## STATED EXERCISE
Could you copy out, word for word, the part of the entries that opens with the line containing "Given: Click the purple Recommended badge" and runs through the end of the entries, leaving the pictures out?

(Element lookup entries)

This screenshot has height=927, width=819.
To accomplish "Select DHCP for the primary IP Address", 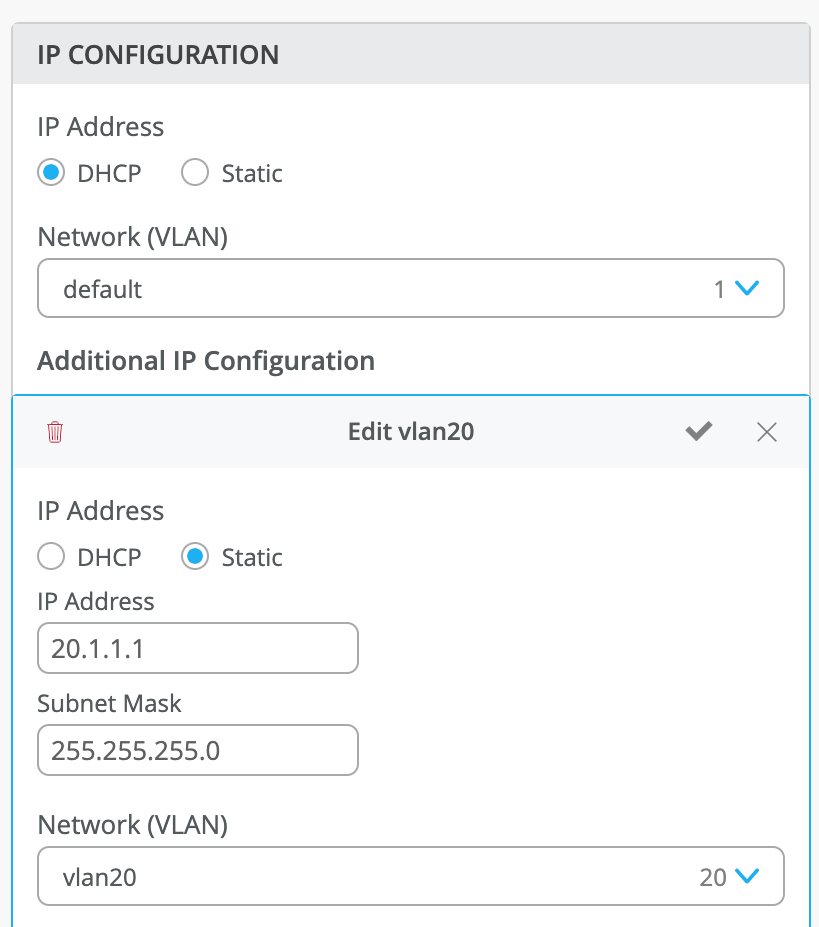I will (x=51, y=173).
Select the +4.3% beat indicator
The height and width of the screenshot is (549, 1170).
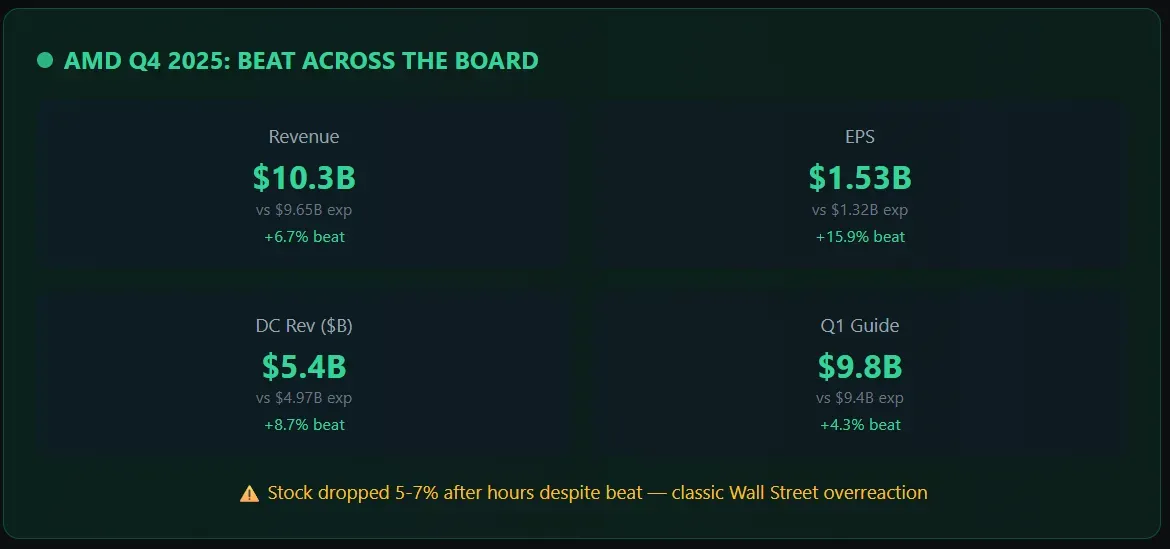[x=860, y=425]
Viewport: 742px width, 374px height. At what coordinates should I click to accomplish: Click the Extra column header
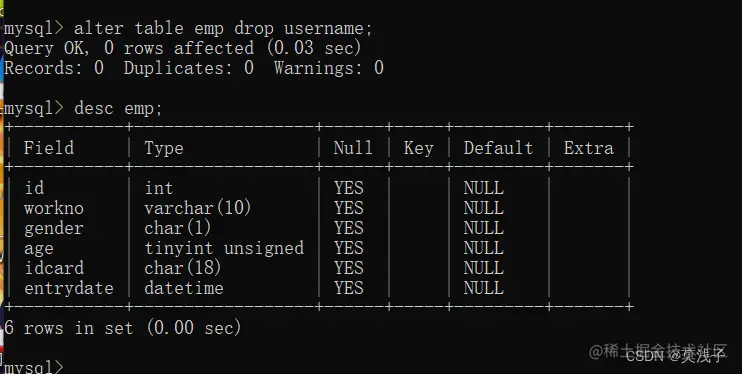pos(589,148)
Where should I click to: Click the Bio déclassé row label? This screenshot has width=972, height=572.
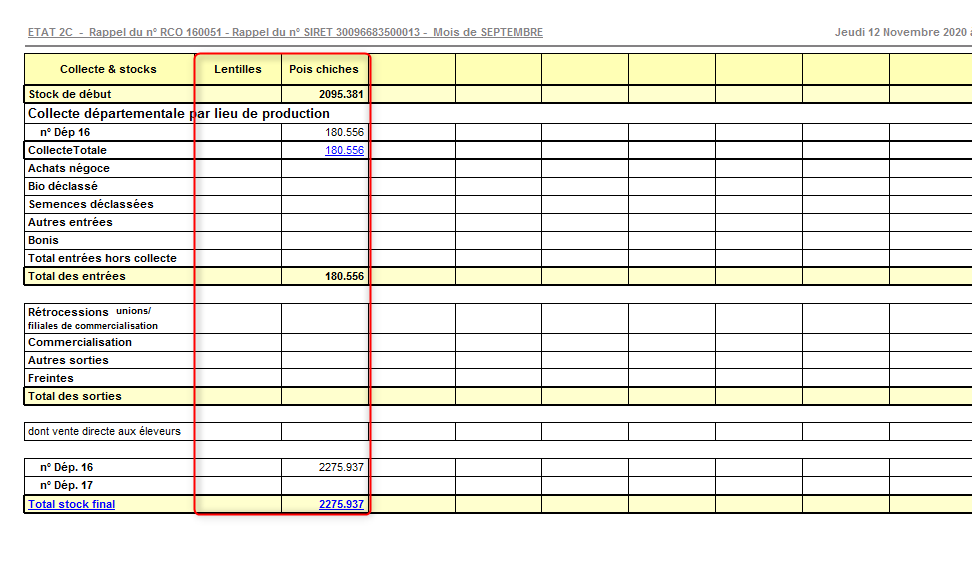click(63, 186)
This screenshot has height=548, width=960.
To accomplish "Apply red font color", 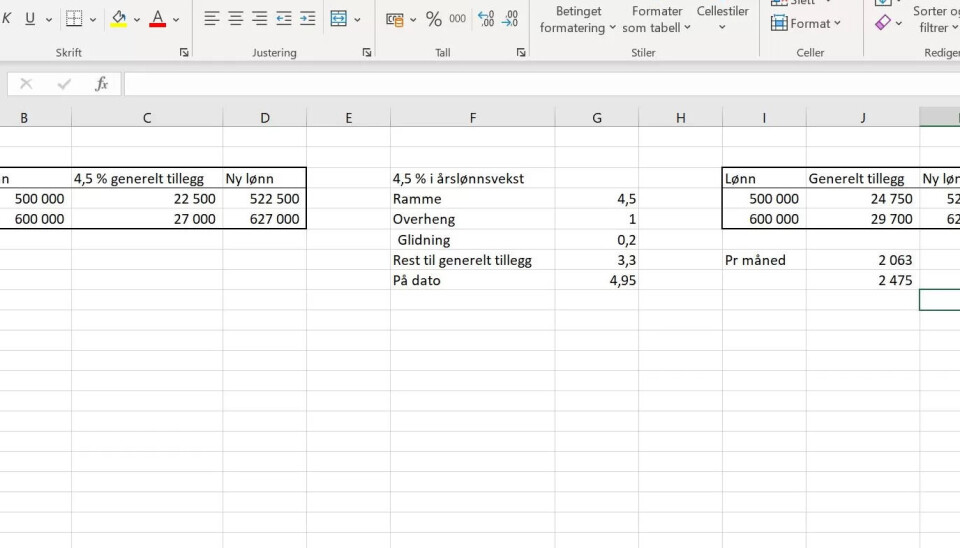I will [x=157, y=19].

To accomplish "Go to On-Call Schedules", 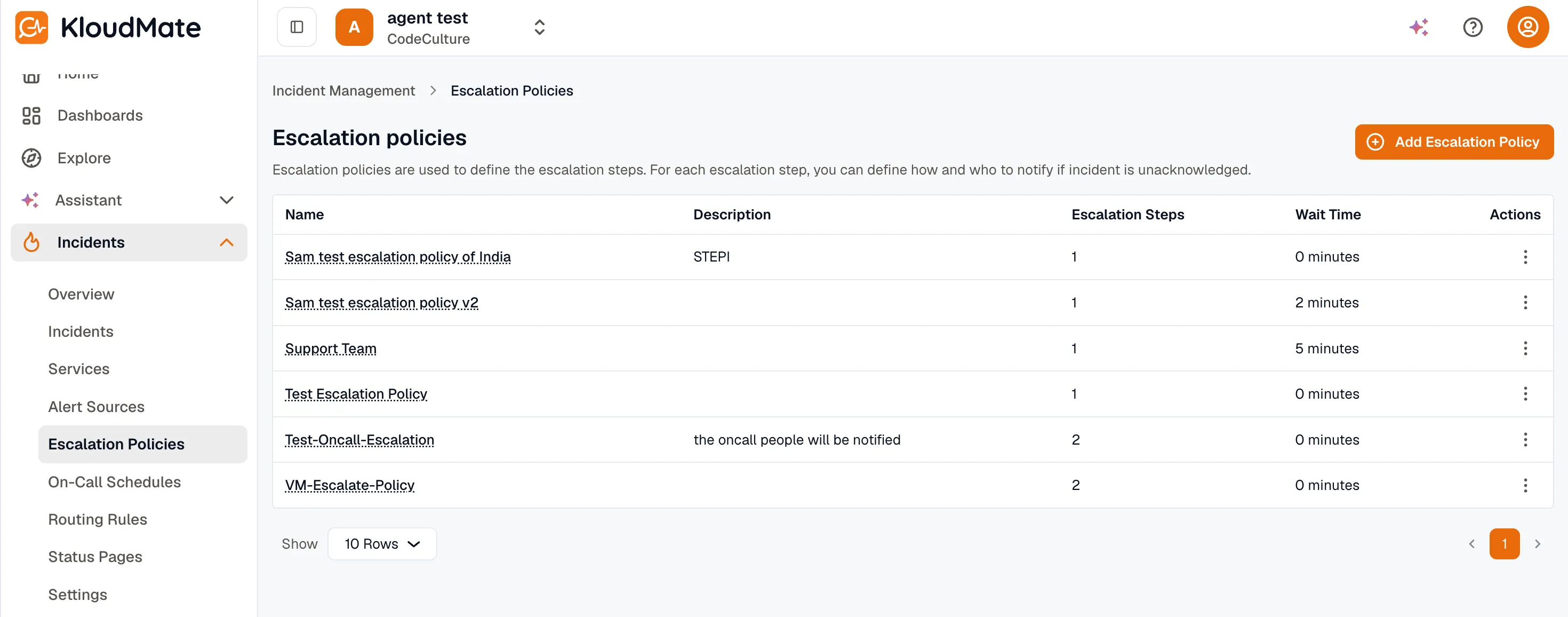I will 115,482.
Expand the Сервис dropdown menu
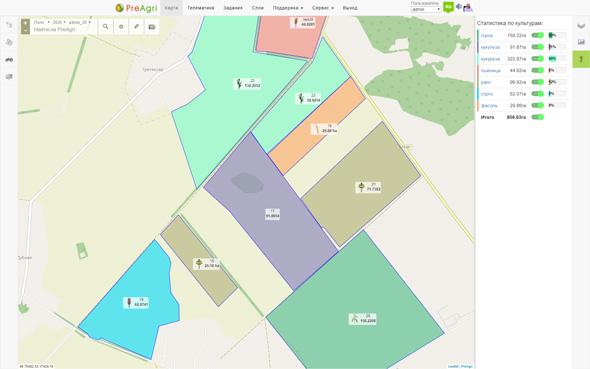Viewport: 590px width, 369px height. tap(323, 8)
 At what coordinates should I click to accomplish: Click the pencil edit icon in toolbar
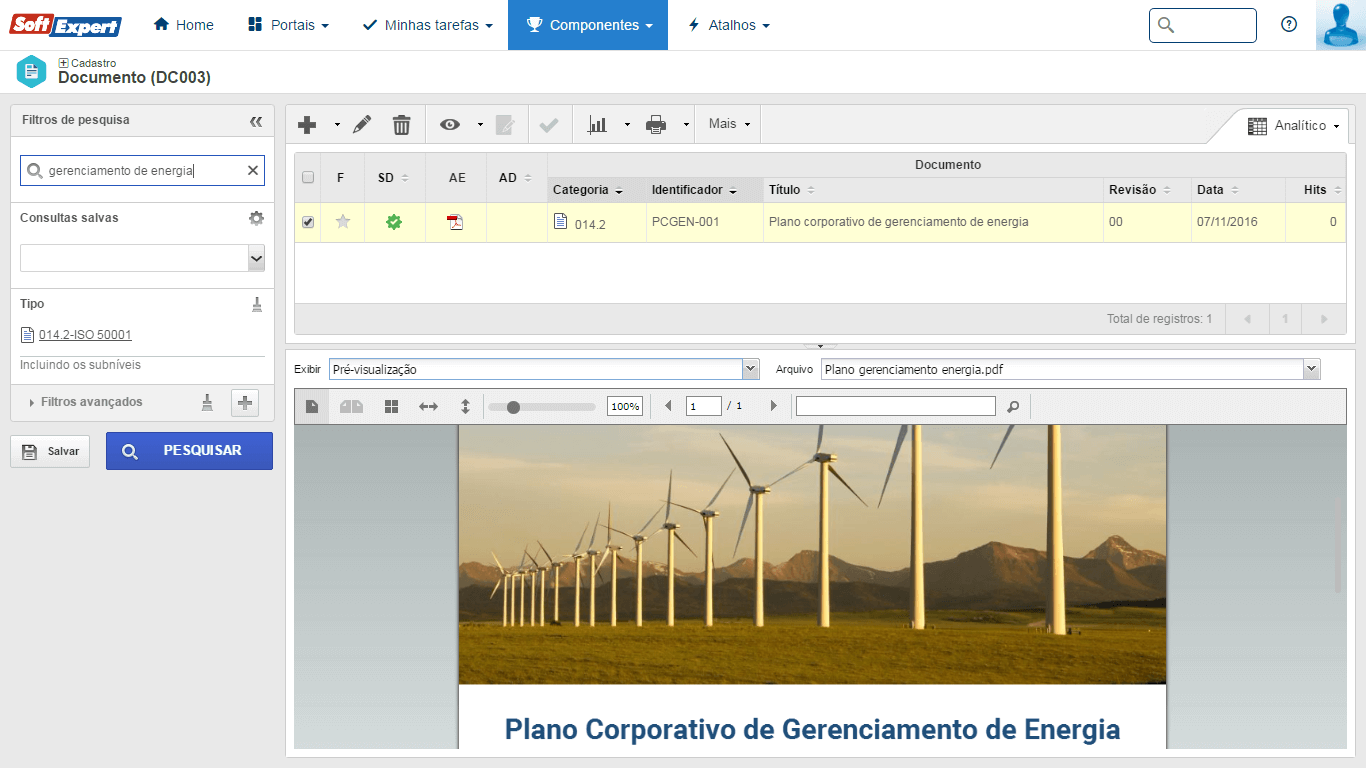coord(362,125)
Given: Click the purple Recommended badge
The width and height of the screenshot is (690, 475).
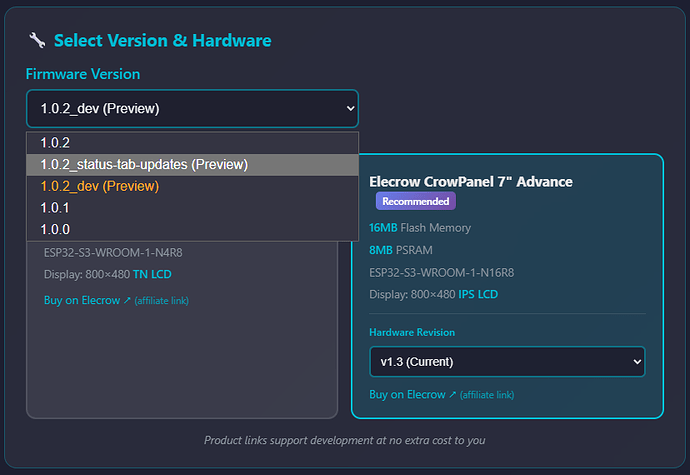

## SOLUTION
Given: Click the purple Recommended badge
The width and height of the screenshot is (690, 475).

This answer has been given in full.